I believe we live in a very dangerous age when false information is everywhere. Just as dangerous as that information might be, I firmly believe that many who are concerned about false information wish to either silence anyone who disagrees with their position or have others pass laws to do that very thing. False information is a hot item in the popular press and orthodontics isn’t immune from it.    

As the son of an engineering professor who was a skeptic about many things in life and sought scientific proof for pretty much anything important, I pretty much grew up as a skeptic. In my lectures I openly announce and encourage everyone to be a skeptic of what I say and what every other lecturer says.  As many others have said in the past, “If it sounds too good to be true it probably is.” I invite you to be skeptical of everything I am writing that you are currently reading. I also invite you to do the same for everything you read. At the end of the day you have only yourself to trust that you’ve done all the proper research for yourself to draw your own conclusions.

Braces are not only for teenagers. I believe that they have use in children who are in the primary dentition (prior to age 6) and adults, as well.
Most orthodontic treatments do not require surgery. Surgery is a necessary treatment for patients who have NOT had the advantage of earlier treatment to improve their rest oral posture and have lived a life with their teeth not together, their tongues not to the palate, and their lips not together at rest. George Catlin wrote a book about this in the mid 1800’s and described how faces fell back from their ideal forward position when people hung their mouths open. Patients whose faces have fallen back due to a lifetime of poor rest oral posture may have no other option than surgery to move both jaws forward. I treated hundreds of such patients in my career. I also treated children as young as age 3 in an attempt to prevent the need for surgery. I never promised results. I believe it is possible with early orthodontic treatment to save many patients from needing surgery if the proper treatment is done to optimize their rest oral posture. Many would disagree with me. I invite skepticism and would love to see open debate on this issue.

Some airway issues actually can resolve without treatment, however, that doesn’t mean there may not be consequences. As an example, if a child has very large tonsils and/or adenoids they may shrink as the child gets older. But there are 2 problems! The first is that the child may have sleep apnea which causes irreversible brain damage. The second is that the child becomes a habitual mouth breather which changes the facial growth to down and back. This direction of growth tends to make the airway smaller which may contribute to sleep and breathing issues in the future.

To me these are 2 excellent reasons to treat airway issues as soon as they are recognized.

Orthotics are actually not for cosmetic reasons. In dentistry they are generally part of a protocol to treat TMJ/pain/dysfunction problems. I believe the consumer needs to know that there are many differing opinions on this very subject.
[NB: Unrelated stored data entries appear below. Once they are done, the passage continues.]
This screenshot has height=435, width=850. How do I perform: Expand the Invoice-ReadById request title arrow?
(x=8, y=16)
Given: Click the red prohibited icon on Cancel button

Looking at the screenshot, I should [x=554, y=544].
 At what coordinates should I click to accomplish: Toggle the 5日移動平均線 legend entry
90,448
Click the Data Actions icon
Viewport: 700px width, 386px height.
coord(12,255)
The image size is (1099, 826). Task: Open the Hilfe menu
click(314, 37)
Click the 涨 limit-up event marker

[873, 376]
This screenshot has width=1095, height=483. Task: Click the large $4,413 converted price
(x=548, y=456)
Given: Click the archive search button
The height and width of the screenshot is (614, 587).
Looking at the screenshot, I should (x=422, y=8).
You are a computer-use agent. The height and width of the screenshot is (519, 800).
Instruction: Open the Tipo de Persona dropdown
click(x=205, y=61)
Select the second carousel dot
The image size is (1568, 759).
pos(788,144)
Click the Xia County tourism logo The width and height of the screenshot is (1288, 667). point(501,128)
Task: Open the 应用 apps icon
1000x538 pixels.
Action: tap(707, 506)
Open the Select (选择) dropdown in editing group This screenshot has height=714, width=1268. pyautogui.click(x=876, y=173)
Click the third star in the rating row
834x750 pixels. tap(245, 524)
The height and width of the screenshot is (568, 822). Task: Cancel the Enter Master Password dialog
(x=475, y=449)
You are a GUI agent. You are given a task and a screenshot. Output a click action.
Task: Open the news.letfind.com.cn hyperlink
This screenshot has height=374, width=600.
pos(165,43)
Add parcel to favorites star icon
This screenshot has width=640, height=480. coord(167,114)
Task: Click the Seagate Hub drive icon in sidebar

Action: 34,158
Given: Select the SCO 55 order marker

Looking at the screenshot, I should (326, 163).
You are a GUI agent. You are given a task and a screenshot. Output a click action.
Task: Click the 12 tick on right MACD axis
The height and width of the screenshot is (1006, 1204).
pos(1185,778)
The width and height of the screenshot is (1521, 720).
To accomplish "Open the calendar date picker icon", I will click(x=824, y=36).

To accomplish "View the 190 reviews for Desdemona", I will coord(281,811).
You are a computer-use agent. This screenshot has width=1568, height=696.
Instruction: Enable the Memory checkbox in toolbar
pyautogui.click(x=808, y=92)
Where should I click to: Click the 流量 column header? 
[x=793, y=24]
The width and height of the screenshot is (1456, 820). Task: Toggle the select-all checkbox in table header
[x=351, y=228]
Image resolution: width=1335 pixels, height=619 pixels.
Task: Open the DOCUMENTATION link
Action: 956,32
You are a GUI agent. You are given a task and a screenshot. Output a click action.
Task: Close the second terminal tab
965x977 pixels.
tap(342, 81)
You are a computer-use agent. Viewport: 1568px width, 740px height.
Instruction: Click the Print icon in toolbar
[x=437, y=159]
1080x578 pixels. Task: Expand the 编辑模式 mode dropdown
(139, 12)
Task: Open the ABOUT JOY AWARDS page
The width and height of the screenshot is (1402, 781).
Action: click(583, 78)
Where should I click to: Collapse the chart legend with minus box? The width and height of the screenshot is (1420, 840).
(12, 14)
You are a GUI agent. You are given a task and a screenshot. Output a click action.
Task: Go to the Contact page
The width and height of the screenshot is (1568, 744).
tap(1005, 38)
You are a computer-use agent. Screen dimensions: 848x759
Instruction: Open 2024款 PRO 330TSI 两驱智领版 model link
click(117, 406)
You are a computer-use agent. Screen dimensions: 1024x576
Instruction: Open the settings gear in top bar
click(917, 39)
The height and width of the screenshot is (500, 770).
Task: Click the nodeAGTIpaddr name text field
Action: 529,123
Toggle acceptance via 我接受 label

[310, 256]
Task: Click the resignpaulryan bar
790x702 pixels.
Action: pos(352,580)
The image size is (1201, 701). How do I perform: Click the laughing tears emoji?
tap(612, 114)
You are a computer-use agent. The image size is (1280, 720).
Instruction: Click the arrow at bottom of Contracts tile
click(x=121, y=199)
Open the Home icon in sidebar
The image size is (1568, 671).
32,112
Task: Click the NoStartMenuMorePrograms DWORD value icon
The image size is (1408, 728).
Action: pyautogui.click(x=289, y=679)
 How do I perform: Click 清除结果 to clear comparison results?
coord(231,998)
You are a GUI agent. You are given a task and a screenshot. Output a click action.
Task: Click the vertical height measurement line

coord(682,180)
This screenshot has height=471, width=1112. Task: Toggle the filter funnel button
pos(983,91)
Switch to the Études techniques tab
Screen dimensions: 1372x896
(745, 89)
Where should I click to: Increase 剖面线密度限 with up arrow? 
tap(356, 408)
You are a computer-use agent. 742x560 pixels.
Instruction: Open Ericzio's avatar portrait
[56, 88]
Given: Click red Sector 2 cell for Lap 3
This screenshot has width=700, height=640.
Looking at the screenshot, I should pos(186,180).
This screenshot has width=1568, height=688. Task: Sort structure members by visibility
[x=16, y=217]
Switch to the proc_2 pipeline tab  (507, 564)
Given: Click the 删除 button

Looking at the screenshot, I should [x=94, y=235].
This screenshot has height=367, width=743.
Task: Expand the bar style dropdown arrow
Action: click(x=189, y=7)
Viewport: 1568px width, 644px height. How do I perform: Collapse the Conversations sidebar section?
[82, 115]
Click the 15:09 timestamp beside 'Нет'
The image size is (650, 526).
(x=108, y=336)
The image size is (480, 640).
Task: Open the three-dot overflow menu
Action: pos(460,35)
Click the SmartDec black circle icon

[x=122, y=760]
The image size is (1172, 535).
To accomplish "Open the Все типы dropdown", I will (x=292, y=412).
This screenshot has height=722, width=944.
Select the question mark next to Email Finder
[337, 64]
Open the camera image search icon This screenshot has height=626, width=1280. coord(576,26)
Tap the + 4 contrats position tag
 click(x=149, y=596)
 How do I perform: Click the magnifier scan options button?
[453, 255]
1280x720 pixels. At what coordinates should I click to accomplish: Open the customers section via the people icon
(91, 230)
There are strong voices in the profession who would say that an orthotic is not needed and TMJ problems are “bio-psycho-social” or terms to that effect. There are others in the profession who have decades of success in treating such patients with orthotics. I am not an expert in orthotics but have seen very successful treatments when others have used them in treatment. I believe every consumer should do their homework in finding answers that make sense for them.

Misinformation can lead someone to seek treatment that won’t resolve a given problem. Misinformation can also cause someone to NOT undergo treatment which has a good chance of helping. I’ve seen too many examples of both in my career.    

Be skeptical of everything. Educate yourself. Make your own decisions about your own health. One of my mentors, the late Avrom King, stated, “Everyone has a built-in crap detector. Trust yours when it goes off.” I’ve tried to heed this advice and advise everyone to do the same.